Além da potência, a Tupy MWM priorizou a compatibilidade com os caminhões atuais. O motor de 15 litros tem dimensões próximas às de blocos diesel de 13 litros, o que facilita a aplicação sem mudanças estruturais.
“Conseguimos substituir o motor a diesel pelo motor a gás sem precisar alterar cabine ou arquitetura do caminhão”, explica Malevic.
Segundo o executivo, a maior cilindrada compensa a menor taxa de compressão do gás em relação ao diesel. “O motor a gás precisa de mais volume para gerar o mesmo torque. Por isso chegamos aos 15 litros”, diz.
Primeira aplicação ocorre no DAF XF via retrofit
Por enquanto, a solução chega ao mercado por meio de retrofit. A primeira integração completa foi realizada em um DAF XF, que já roda com o novo conjunto no rodotrem. Nesse sentido, a operação ocorre saindo de uma usina de açúcar no interior paulista com destino ao Porto de Santos.
A conversão inclui integração eletrônica, mecânica e calibração específica, com suporte da ZF na transmissão. “O caminhão funciona como um veículo original, com todas as funções preservadas”, afirma Malevic.

Além disso, a estratégia permite atender clientes imediatamente.
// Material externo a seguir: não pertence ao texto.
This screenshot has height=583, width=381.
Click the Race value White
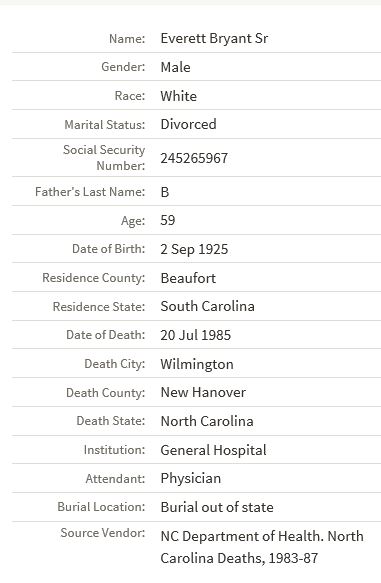click(178, 96)
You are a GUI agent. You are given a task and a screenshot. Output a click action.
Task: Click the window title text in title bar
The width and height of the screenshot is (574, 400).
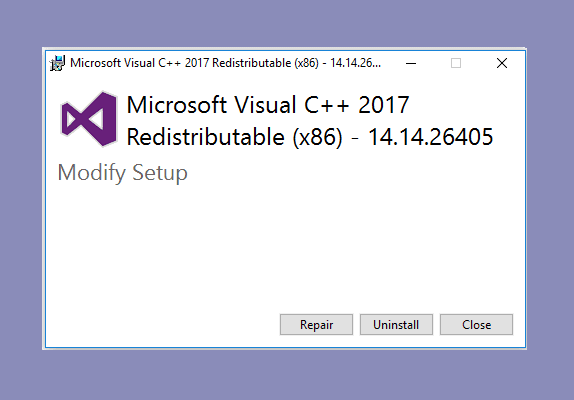(226, 63)
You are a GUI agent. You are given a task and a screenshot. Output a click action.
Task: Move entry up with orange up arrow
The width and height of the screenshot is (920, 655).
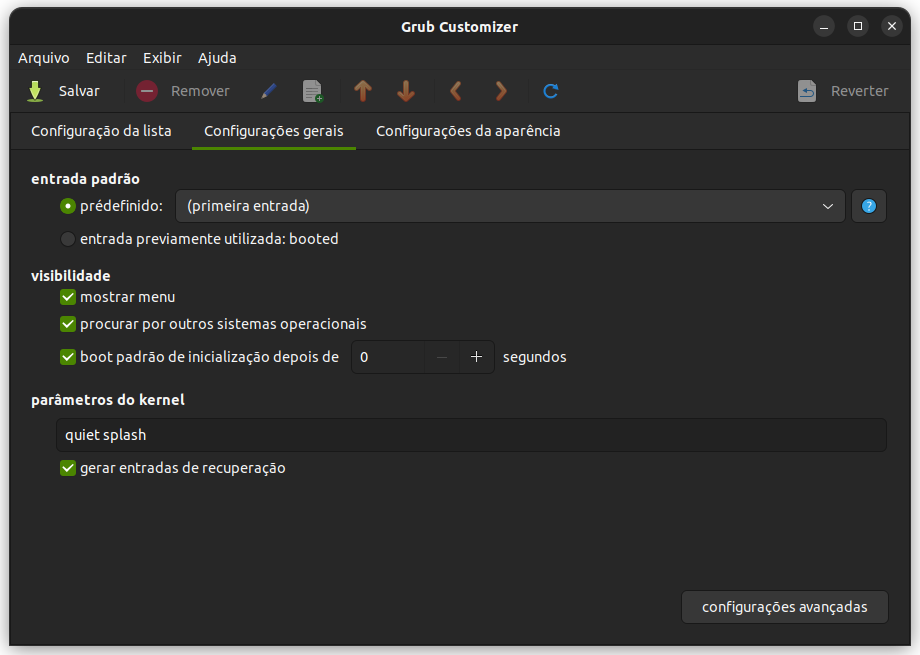(x=363, y=91)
Ou seja, sem depender do desenvolvimento de versões de fábrica pelas montadoras.
Foco inicial está no agronegócio
O agronegócio lidera a demanda pelo novo motor. Isso ocorre porque o setor já conta com produção própria de biometano em diversas usinas.
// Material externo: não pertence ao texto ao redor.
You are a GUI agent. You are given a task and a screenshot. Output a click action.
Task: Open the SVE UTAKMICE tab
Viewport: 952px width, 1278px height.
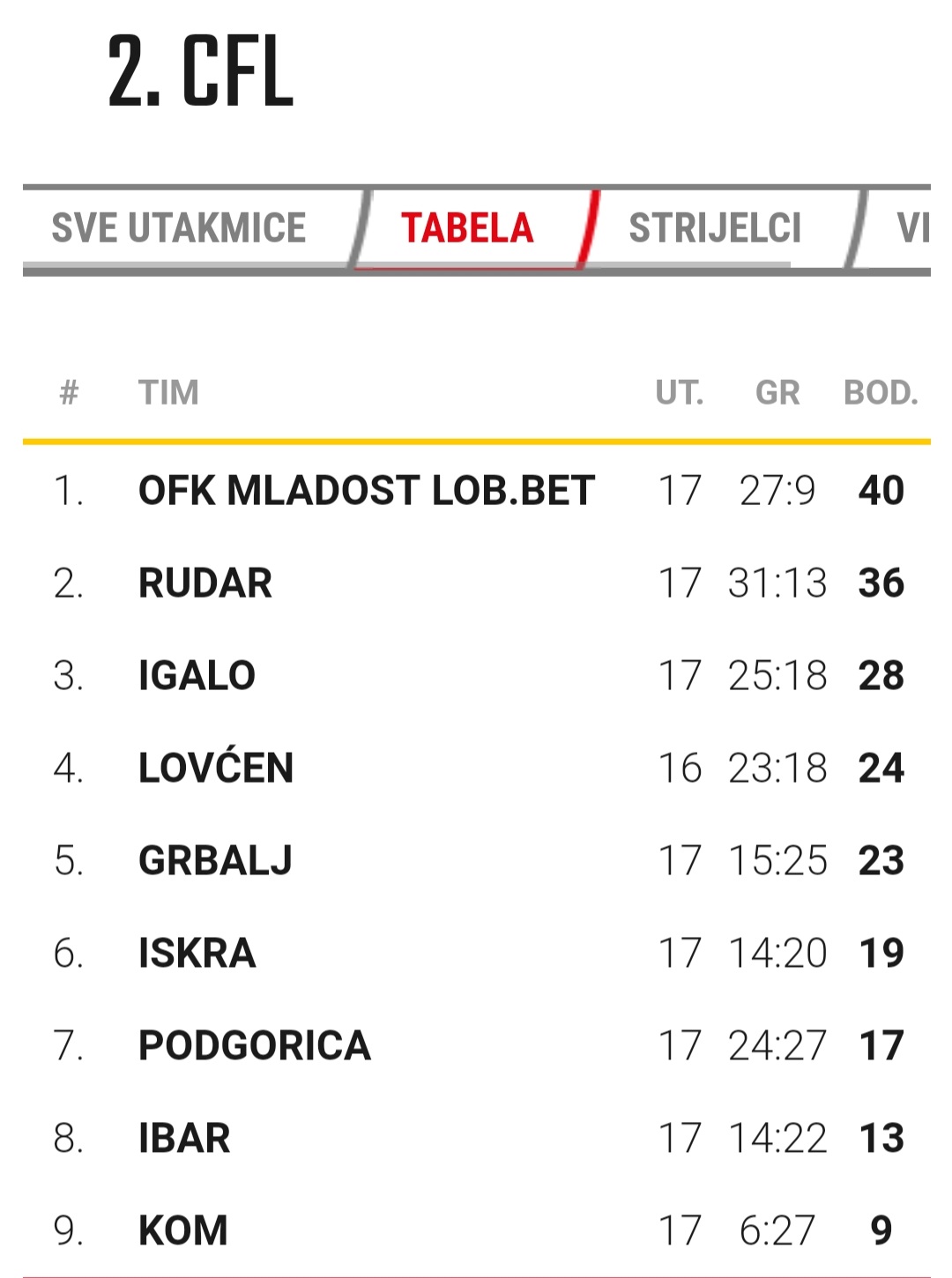pyautogui.click(x=179, y=228)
“Você tem um ecossistema pronto. A usina produz o combustível e usa no transporte. É um ciclo fechado”, explica Malevic.
Com a nova potência, o gás passa a competir diretamente com o diesel também nas operações de maior capacidade.
Apesar do avanço, a autonomia ainda limita o uso em longas distâncias. Hoje, caminhões a gás rodam cerca de 700 km por abastecimento. Para Malevic, o próximo salto depende do gás liquefeito (GNL). “Se o Brasil avançar na liquefação, podemos chegar a 1.300 km de autonomia e ficar muito próximos do diesel”, diz.

Montadoras avaliam avanço do gás
A Tupy MWM está em conversa com outras montadoras. “Existe interesse das fabricantes, mas o desenvolvimento exige integração completa e homologação. Isso leva tempo”, afirma o executivo.
Enquanto isso, o retrofit surge como alternativa imediata. O cliente pode comprar o caminhão a diesel e já receber convertido para gás. Do mesmo modo, a solução atende modelos que já estão rodando.
Linha de motores cobre do VUC ao extrapesado
Seja como for, para atender diferentes aplicações, a Tupy MWM estruturou um portfólio completo a gás/biometano. A linha começa com motores de 4,8 litros para VUCs, passa por versões de 7 litros para caminhões médios e ônibus, e chega ao novo 15 litros para extrapesados. Assim, a empresa cobre desde distribuição urbana até operações de alta capacidade no agro e na logística rodoviária.
Nesse cenário, retrofit e veículos de fábrica devem coexistir. Enquanto isso, soluções como o motor de 570 cv ajudam a eliminar gargalos técnicos e ampliam o uso do biometano no transporte pesado brasileiro.